Häftlinge erkannte man an ihrem völlig ungepflegten Äußeren, ihren struppigen langen Haaren, ihrem Gestank und ihrer Lumpenkleidung. Das Baden wurde vielen ganz verwehrt. Mit Besuchserlaubnissen waren die Wärter großzügig: Angehörige brachten häufig zusätzliches Essen; die Klagen über Hunger sind zahlreich. Oft ließen sich die Aufseher bestechen; manche von ihnen waren Sadisten, die die ihnen schutzlos ausgelieferten Häftlinge quälten und misshandelten. Nicht wenige Gefangene waren aneinandergekettet; besonders peinigend waren Fußfesseln, die kaum Bewegungen zuließen. Andererseits wurde die Einzelhaft, in der man von jeder Kommunikation abgeschnitten war, als Isolationsfolter gefürchtet, ebenso der völlige Entzug von Essen und Trinken. In der Spätantike verschlimmerte sich die Lage vieler Häftlinge, weil die Prozesse auf sich warten ließen oder Urteile über lange Zeit nicht vollstreckt wurden. Manche Insassen vegetierten jahrelang dahin und starben in Haft, ohne dass ein Urteil gesprochen war. Selbsttötungen waren in dieser verzweifelten Situation keine Seltenheit.

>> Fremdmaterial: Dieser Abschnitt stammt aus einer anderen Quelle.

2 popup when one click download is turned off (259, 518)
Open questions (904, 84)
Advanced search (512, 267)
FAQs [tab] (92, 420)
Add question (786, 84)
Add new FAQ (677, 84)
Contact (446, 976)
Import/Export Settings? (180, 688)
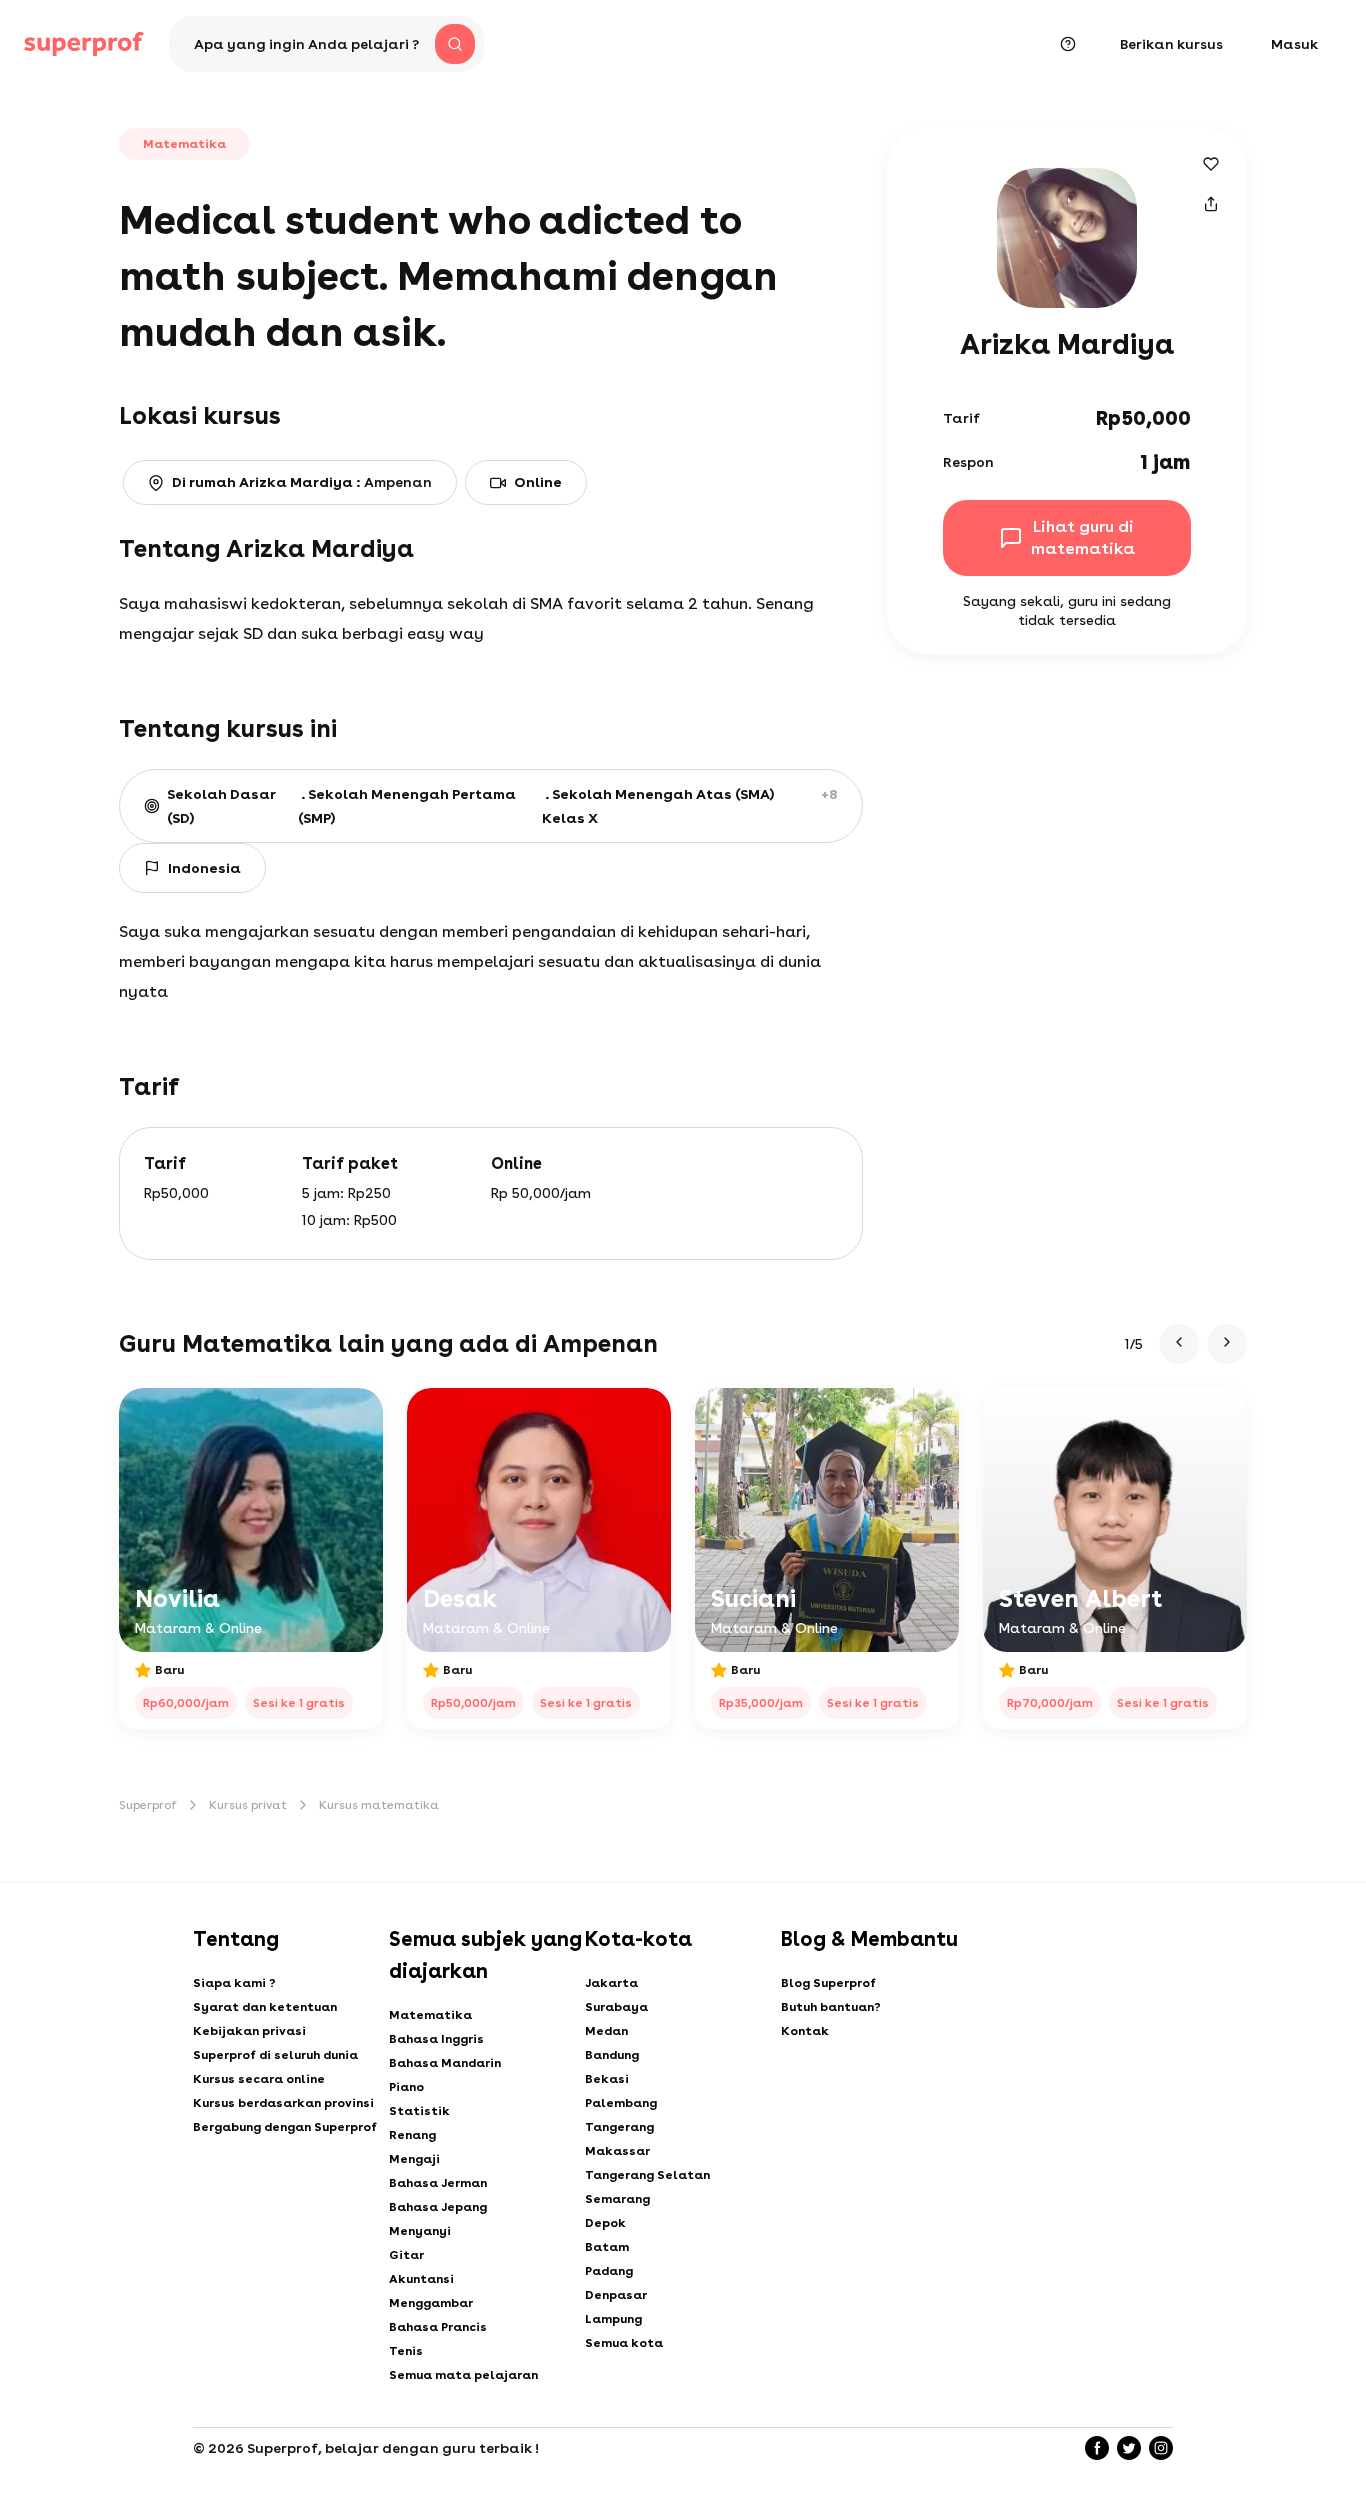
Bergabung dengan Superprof (285, 2127)
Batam (607, 2247)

Zum Tode Verurteilte wurden häufig in einem besonderen Trakt des Gefängnisses vom Henker (carnifex) getötet; ihre Angst- und Todesschreie hallten durch den gesamten Kerker und setzten die anderen Häftlinge einer zusätzlichen psychischen Tortur aus. Wenn man einen Vorgeschmack auf die Höllenqualen bekommen wolle, die Sünder im Jenseits erleiden müssten, brauche man, meint der Kirchenvater Johannes Chrysostomos, nur einen Blick in die Gefängnisse des Diesseits zu werfen. Dann werde man alles tun, um sich diese Pein nach dem Tode zu ersparen (in epist. II ad Cor. hom. 10, 4 = PG 61, 471).